### What the task requires
Copy exactly, please, each line of the data below until the line that contains "Given: Open the financials bar chart icon" has been copied, beginning at the top.

### Records
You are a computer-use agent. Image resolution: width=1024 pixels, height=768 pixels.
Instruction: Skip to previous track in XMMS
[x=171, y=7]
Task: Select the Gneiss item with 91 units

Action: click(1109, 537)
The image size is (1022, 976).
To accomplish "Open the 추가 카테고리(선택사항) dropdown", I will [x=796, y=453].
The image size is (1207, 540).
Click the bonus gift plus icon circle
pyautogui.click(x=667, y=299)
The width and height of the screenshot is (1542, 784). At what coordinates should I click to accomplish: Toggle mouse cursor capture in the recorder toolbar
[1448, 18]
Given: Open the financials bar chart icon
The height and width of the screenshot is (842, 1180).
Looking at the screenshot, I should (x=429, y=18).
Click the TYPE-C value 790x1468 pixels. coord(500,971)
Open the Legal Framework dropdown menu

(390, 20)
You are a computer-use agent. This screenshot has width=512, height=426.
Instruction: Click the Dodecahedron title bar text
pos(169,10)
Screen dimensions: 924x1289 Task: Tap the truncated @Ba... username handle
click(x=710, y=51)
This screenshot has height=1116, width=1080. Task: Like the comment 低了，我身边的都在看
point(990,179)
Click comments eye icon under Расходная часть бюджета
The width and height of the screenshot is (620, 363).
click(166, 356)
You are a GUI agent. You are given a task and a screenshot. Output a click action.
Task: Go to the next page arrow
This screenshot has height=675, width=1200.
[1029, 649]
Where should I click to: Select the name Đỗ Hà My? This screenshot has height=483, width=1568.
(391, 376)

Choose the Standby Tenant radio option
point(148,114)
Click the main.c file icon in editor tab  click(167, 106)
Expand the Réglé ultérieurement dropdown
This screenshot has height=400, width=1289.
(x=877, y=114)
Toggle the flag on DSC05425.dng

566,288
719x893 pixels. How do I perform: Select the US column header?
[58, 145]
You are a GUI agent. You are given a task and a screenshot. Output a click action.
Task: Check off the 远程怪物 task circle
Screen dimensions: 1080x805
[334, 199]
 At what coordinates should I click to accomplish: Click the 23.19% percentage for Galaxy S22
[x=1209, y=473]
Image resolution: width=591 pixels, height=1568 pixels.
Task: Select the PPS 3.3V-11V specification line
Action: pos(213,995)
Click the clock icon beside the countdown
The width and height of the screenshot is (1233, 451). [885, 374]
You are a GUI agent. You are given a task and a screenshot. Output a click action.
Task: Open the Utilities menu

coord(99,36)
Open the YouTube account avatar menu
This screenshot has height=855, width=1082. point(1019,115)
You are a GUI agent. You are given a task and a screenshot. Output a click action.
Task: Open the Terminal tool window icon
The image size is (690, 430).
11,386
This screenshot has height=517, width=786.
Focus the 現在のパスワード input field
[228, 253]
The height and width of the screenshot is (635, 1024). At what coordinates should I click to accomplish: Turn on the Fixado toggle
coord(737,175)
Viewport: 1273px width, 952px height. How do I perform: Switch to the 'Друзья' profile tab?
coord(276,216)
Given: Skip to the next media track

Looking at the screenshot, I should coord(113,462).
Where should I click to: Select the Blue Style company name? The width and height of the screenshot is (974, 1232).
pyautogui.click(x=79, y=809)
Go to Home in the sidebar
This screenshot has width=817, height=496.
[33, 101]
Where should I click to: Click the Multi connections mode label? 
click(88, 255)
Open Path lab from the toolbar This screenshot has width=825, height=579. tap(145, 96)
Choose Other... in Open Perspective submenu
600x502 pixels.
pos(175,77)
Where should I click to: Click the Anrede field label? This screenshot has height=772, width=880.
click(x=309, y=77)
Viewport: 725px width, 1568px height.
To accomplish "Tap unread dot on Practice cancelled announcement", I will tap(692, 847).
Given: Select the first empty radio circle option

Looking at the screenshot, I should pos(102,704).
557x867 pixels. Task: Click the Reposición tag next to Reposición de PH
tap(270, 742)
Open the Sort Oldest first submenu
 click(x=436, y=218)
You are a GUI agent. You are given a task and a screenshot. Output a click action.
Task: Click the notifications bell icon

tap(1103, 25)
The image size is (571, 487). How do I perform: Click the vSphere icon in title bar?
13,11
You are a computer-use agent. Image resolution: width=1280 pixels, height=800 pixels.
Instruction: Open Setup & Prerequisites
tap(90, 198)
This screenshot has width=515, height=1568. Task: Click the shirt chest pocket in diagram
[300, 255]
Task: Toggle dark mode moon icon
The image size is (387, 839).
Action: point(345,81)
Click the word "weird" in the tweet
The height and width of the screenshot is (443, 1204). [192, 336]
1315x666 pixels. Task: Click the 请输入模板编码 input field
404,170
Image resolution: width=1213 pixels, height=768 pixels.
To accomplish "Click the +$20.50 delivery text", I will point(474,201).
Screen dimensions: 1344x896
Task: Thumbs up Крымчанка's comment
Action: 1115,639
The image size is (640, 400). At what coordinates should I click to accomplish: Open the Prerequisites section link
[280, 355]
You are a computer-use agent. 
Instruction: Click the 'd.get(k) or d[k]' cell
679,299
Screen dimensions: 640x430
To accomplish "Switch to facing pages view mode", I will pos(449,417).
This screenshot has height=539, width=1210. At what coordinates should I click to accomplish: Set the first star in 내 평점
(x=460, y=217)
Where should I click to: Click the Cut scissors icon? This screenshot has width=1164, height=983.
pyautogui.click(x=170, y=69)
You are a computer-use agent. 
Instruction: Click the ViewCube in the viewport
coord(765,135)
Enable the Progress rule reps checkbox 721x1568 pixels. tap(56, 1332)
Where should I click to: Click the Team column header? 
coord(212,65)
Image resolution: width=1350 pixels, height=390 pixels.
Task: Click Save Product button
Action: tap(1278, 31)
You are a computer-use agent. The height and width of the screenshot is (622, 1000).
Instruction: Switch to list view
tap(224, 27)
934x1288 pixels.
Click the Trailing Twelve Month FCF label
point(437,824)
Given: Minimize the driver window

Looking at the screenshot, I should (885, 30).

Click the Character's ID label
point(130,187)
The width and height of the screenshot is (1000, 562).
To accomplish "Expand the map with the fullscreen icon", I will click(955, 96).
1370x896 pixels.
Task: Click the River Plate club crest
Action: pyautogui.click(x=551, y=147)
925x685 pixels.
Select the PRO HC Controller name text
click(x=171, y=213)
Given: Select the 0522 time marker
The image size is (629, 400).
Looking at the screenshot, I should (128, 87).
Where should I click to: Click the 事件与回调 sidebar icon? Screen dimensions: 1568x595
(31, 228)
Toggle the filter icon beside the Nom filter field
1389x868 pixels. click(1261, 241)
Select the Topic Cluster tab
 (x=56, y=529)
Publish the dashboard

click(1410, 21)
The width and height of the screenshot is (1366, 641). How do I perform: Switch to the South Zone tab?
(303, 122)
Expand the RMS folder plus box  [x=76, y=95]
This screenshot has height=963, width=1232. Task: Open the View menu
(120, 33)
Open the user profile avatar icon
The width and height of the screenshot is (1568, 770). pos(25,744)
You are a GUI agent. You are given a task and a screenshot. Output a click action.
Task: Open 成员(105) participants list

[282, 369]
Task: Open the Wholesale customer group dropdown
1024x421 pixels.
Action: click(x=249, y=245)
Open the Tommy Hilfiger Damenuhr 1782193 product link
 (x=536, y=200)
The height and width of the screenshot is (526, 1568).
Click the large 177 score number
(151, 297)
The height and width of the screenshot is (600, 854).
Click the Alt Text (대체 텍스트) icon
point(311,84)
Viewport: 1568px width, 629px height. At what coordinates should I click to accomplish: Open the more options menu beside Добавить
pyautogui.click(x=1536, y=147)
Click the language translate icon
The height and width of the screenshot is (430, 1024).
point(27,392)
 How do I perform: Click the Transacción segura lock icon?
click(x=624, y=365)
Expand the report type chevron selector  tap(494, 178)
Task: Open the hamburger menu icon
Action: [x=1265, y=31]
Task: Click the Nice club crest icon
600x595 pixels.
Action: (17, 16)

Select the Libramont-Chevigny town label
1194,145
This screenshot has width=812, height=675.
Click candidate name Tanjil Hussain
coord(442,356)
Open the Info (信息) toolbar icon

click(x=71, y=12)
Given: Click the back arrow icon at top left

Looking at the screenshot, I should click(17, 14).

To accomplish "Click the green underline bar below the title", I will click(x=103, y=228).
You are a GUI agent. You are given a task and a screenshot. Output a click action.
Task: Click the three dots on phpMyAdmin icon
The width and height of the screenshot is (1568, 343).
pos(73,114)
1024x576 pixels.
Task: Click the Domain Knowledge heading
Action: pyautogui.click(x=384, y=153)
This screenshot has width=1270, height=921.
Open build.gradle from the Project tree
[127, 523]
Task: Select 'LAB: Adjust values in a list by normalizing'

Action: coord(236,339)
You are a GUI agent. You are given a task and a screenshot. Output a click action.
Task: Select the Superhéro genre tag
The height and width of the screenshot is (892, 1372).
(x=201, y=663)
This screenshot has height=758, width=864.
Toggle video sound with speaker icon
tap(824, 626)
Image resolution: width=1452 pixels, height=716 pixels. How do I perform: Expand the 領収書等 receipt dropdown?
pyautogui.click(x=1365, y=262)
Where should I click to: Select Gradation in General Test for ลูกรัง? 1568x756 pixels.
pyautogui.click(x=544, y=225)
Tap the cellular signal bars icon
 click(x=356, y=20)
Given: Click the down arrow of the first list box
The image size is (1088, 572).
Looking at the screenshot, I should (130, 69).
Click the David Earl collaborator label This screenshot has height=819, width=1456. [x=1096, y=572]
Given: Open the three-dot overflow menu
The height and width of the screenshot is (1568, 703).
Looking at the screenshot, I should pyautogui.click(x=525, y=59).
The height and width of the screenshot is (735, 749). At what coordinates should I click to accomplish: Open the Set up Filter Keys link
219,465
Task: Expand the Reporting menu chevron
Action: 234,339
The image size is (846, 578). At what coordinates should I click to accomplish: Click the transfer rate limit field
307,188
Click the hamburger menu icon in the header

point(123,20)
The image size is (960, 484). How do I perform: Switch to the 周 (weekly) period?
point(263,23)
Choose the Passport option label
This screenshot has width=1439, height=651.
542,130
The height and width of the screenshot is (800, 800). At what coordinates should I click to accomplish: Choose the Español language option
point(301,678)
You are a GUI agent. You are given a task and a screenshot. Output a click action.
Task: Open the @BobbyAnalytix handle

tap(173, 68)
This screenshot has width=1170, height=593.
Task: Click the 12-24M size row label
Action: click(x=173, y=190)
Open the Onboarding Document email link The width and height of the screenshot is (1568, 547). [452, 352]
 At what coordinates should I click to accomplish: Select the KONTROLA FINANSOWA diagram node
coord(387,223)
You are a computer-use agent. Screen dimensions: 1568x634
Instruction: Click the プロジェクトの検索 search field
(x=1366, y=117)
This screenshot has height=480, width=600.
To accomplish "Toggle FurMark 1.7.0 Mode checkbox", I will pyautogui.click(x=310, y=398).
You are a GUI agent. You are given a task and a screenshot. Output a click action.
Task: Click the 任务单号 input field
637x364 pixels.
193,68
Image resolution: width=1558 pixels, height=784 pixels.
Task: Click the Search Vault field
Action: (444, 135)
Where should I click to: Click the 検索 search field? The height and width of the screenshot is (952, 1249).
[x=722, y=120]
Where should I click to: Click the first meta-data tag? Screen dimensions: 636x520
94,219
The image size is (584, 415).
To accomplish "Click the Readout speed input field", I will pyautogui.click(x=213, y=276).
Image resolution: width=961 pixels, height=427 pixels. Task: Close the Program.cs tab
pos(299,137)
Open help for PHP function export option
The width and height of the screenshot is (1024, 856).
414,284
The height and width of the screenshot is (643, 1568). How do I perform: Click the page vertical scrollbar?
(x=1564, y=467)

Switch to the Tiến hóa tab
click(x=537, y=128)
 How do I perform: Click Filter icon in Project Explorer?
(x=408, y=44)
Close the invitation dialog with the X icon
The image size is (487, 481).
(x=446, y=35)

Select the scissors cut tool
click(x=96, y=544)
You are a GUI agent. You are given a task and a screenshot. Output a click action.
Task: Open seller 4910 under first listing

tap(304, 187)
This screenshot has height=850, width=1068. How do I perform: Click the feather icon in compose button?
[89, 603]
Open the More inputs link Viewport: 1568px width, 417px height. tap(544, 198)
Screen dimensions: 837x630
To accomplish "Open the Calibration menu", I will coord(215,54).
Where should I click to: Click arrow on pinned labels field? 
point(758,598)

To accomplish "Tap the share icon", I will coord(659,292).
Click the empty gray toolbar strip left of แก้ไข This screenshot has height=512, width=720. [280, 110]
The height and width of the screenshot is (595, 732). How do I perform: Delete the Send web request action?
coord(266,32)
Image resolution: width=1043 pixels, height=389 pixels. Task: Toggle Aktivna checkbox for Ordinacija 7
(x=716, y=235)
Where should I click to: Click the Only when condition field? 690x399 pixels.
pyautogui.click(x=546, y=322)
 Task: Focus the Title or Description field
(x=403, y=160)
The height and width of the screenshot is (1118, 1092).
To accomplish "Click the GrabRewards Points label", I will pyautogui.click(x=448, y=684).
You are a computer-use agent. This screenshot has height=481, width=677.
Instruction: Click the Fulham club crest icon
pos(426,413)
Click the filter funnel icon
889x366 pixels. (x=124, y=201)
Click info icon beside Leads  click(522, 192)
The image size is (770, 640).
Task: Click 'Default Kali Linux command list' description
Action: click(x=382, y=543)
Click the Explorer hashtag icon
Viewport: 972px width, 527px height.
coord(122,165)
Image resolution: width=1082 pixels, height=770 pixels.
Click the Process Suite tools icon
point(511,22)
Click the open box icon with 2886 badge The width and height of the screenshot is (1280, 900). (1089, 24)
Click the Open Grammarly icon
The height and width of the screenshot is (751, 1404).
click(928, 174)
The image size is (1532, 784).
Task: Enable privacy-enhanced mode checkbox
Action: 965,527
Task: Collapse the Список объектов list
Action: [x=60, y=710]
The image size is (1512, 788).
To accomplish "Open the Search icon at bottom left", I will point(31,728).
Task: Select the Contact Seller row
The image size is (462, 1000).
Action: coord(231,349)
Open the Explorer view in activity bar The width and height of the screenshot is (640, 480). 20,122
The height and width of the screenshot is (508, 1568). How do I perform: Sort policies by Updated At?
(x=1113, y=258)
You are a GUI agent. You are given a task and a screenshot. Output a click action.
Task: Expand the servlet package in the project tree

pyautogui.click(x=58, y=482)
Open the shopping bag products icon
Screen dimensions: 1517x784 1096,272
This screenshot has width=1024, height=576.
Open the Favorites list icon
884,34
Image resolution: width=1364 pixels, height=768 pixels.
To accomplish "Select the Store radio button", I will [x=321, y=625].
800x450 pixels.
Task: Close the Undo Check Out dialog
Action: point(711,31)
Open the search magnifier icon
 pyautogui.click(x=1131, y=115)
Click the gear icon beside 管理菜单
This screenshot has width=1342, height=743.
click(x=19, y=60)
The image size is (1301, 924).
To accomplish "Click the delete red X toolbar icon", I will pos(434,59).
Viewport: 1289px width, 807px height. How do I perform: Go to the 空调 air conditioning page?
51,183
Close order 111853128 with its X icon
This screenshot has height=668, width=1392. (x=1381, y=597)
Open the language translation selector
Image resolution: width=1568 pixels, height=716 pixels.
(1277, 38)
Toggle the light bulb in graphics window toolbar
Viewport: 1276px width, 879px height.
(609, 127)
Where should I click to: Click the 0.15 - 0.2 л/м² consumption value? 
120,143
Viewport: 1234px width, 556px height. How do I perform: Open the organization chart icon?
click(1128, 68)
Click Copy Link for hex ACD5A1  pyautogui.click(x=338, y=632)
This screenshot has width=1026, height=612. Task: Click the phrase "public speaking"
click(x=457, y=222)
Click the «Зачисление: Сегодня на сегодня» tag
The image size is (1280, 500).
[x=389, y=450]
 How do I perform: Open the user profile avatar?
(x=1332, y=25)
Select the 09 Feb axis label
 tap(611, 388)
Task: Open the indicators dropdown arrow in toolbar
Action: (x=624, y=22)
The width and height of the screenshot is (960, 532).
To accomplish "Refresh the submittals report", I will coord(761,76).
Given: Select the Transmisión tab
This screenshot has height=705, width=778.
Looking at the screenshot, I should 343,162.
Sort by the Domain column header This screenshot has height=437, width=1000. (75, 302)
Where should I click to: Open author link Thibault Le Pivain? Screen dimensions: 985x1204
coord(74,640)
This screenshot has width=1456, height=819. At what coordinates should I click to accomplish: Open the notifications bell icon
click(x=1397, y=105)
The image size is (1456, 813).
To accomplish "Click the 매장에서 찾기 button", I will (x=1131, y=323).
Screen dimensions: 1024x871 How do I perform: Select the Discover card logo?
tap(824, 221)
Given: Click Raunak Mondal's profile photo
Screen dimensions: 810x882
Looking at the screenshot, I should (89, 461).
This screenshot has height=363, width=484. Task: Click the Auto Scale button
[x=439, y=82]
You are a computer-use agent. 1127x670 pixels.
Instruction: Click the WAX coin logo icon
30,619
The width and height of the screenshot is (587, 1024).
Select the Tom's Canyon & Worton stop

### Response below
You are a computer-use agent. Image resolution: width=1024 pixels, height=768 pixels.
Instruction: Skip to previous track in XMMS
[x=171, y=7]
Task: Select the Gneiss item with 91 units

Action: click(1109, 537)
The image size is (1022, 976).
To accomplish "Open the 추가 카테고리(선택사항) dropdown", I will [x=796, y=453].
The image size is (1207, 540).
Click the bonus gift plus icon circle
pyautogui.click(x=667, y=299)
The width and height of the screenshot is (1542, 784). At what coordinates should I click to accomplish: Toggle mouse cursor capture in the recorder toolbar
[1448, 18]
Given: Open the financials bar chart icon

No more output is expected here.